··· Dataset content

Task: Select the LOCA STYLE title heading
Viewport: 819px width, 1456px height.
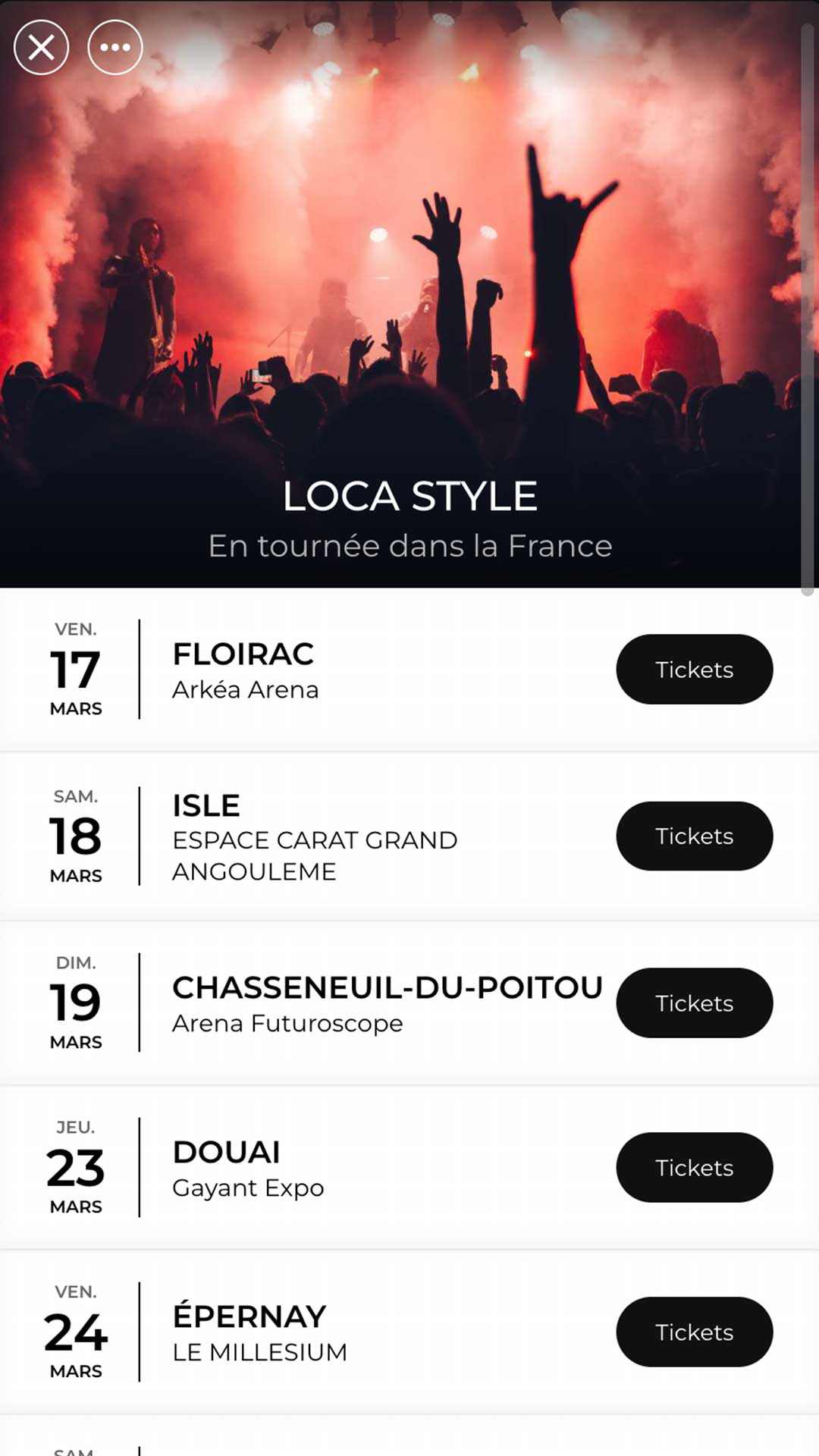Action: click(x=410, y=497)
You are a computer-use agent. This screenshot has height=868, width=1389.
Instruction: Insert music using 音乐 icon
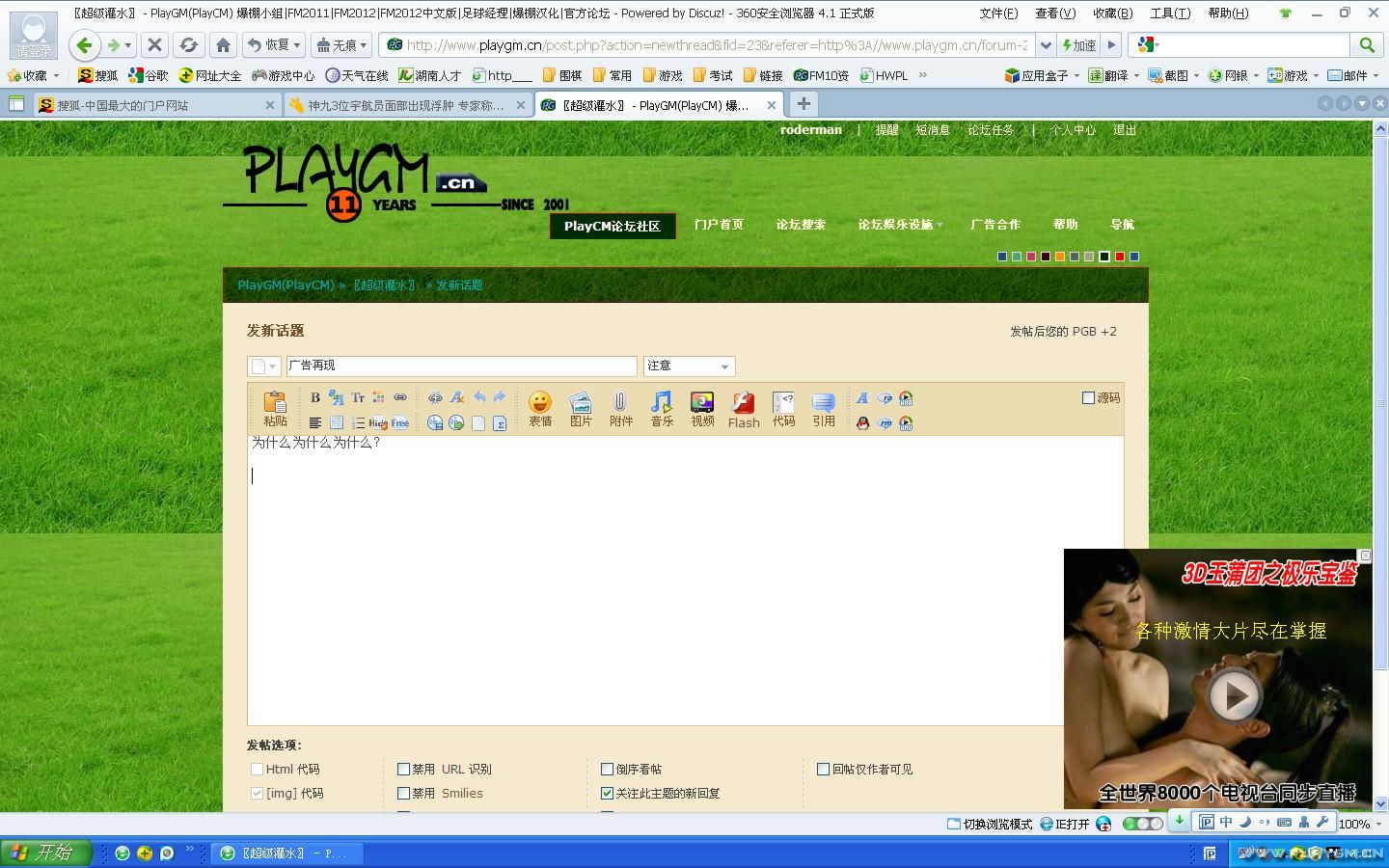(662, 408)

······

_Work instruction_. Set down every entry above exactly as written. Leave out all pictures.

_Reply_.
Task: Select the LOCA STYLE title heading
Viewport: 819px width, 1456px height.
Action: click(x=410, y=497)
You are a computer-use agent. This screenshot has height=868, width=1389.
Instruction: Insert music using 音乐 icon
(662, 408)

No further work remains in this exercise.